Please download the fast_itpn_base_clipl_e1600.pt, fast_itpn_large_1600e_1k.pt and roberta-base checkpoints and place them in ./resource/pretrained_models.
You can run the following command to train the ATCTrack-B:
python -m torch.distributed.launch --nproc_per_node 3 lib/train/run_training.py --script atctrack --config atctrack_base --save_dir .
Besides, you can run the following command to train the ATCTrack-L:
python -m torch.distributed.launch --nproc_per_node 3 lib/train/run_training.py --script atctrack --config atctrack_large --save_dir .

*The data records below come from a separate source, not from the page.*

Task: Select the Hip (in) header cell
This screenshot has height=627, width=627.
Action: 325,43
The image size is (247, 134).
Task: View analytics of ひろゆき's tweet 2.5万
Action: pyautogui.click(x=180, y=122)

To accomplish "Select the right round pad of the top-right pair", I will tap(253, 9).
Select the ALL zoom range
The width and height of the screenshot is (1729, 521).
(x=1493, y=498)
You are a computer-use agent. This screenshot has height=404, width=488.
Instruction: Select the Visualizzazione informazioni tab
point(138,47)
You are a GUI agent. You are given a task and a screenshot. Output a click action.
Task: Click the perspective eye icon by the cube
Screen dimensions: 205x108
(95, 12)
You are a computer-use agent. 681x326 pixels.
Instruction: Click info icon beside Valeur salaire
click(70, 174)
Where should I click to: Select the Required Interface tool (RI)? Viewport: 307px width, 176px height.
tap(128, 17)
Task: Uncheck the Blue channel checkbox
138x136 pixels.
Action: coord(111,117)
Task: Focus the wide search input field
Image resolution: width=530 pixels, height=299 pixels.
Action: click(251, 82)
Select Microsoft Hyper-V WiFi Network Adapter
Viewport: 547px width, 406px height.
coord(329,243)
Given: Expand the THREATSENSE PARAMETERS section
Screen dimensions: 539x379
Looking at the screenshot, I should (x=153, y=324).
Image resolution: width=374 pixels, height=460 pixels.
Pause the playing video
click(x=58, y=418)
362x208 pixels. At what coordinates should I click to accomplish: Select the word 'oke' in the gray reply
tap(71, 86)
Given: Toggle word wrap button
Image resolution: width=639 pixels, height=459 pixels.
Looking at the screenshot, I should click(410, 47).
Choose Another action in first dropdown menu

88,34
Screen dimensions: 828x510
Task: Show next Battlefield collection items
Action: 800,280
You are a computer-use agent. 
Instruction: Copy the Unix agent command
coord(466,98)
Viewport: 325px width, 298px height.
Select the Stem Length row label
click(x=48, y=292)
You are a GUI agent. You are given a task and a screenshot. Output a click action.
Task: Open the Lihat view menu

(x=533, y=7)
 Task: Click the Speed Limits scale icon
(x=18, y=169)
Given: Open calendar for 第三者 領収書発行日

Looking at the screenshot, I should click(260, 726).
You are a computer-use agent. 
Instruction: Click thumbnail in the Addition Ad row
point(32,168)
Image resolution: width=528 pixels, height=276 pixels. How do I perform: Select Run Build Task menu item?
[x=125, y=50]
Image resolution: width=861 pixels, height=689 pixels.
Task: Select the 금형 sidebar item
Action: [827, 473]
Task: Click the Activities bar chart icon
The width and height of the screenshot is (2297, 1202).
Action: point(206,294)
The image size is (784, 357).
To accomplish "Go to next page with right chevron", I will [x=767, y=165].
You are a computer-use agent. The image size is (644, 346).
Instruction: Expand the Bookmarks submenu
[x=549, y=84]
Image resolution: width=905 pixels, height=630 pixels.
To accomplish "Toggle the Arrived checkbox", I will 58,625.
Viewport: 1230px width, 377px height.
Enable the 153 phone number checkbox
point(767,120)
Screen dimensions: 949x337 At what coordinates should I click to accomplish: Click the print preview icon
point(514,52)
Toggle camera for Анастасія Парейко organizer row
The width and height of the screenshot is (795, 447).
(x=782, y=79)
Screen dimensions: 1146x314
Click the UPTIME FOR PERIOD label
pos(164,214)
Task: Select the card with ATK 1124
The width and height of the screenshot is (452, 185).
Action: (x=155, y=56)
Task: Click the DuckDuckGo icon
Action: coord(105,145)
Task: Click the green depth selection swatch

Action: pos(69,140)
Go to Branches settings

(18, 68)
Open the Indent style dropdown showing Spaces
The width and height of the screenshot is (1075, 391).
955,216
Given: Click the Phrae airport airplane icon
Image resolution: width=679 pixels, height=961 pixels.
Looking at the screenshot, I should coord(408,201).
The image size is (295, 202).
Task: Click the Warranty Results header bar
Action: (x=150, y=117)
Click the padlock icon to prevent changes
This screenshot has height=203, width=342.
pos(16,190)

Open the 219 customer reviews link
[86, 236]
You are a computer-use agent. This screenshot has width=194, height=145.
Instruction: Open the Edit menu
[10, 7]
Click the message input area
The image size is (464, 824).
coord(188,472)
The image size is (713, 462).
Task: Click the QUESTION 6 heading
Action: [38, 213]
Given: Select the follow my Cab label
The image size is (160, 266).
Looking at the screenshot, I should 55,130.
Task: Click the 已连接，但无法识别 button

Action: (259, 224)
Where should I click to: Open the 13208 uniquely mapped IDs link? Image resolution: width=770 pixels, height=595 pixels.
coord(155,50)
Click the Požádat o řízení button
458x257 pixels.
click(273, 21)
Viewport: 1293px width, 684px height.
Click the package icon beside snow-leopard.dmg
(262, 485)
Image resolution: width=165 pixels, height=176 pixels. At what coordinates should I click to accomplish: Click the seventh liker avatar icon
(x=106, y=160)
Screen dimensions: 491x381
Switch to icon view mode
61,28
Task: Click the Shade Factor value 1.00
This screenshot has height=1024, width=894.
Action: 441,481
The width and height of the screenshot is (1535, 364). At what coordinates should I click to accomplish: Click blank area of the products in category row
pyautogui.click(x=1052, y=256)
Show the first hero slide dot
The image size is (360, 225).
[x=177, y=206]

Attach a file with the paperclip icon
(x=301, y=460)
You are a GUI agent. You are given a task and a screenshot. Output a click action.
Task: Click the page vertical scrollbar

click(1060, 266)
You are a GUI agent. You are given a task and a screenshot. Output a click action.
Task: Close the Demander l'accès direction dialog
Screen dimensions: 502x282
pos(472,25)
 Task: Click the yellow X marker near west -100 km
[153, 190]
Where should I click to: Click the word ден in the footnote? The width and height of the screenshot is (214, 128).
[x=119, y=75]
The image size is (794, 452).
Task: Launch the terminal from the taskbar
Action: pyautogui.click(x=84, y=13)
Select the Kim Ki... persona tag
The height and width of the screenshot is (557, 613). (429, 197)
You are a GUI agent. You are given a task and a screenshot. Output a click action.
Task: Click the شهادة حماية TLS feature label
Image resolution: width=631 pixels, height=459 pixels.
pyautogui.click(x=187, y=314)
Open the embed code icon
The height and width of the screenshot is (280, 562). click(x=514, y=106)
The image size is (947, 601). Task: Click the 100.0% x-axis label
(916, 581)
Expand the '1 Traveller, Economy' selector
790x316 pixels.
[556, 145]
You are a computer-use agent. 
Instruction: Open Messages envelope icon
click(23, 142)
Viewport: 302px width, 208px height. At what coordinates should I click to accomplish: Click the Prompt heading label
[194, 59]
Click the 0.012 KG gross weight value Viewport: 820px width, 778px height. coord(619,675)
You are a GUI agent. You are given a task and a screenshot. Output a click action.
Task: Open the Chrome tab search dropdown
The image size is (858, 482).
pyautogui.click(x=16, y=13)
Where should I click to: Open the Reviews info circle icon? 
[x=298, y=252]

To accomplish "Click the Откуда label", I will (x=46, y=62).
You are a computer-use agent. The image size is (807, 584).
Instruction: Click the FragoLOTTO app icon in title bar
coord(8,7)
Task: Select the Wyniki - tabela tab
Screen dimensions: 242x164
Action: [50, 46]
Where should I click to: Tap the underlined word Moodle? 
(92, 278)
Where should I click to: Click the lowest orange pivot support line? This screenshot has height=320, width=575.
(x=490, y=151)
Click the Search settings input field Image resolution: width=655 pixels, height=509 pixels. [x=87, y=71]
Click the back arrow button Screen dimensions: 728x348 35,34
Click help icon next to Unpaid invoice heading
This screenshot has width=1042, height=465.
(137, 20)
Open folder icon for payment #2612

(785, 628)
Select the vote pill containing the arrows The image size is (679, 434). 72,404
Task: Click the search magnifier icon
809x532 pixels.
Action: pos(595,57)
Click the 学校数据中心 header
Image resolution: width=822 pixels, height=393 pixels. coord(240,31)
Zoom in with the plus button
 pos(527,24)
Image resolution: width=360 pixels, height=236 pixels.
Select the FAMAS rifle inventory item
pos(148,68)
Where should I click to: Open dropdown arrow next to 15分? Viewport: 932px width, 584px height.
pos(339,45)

First, you need to set the paths for the various evaluation benchmarks in ./lib/test/evaluation/local.py, and prepare the model weights for evaluation. Then, run the following command to perform evaluation on different benchmarks (taking atctrack_base as an example).
- LaSOT
python tracking/test.py --tracker_name atctrack --tracker_param atctrack_base --dataset lasot_lang --threads 4 --num_gpus 2 --ckpt_path '{your_dir_saved_model_ckpt}/ATCTrack_b.pth.tar'
python tracking/analysis_results.py --dataset_name lasot_lang --tracker_param atctrack_base
- LaSOT_ext
python tracking/test.py --tracker_name atctrack --tracker_param atctrack_base --dataset lasot_extension_subset_lang --threads 4 --num_gpus 2 --ckpt_path '{your_dir_saved_model_ckpt}/ATCTrack_b.pth.tar'
python tracking/analysis_results.py --dataset_name lasot_extension_subset_lang --tracker_param atctrack_base
- TNL2K
python tracking/test.py --tracker_name atctrack --tracker_param atctrack_base --dataset tnl2k --threads 4 --num_gpus 2 --ckpt_path '{your_dir_saved_model_ckpt}/ATCTrack_b.pth.tar'
python tracking/analysis_results.py --dataset_name lasot_extension_subset_lang --tracker_param atctrack_base
- MGIT
Please refer to the official MGIT testing platform and tools to complete the corresponding evaluation.
The trained models, and the raw tracking results are provided in the .
We would like to express our gratitude to the following open-source repositories that our work is based on: SeqtrackV2, AQATrack, Fast-iTPN. Their contributions have been invaluable to this project.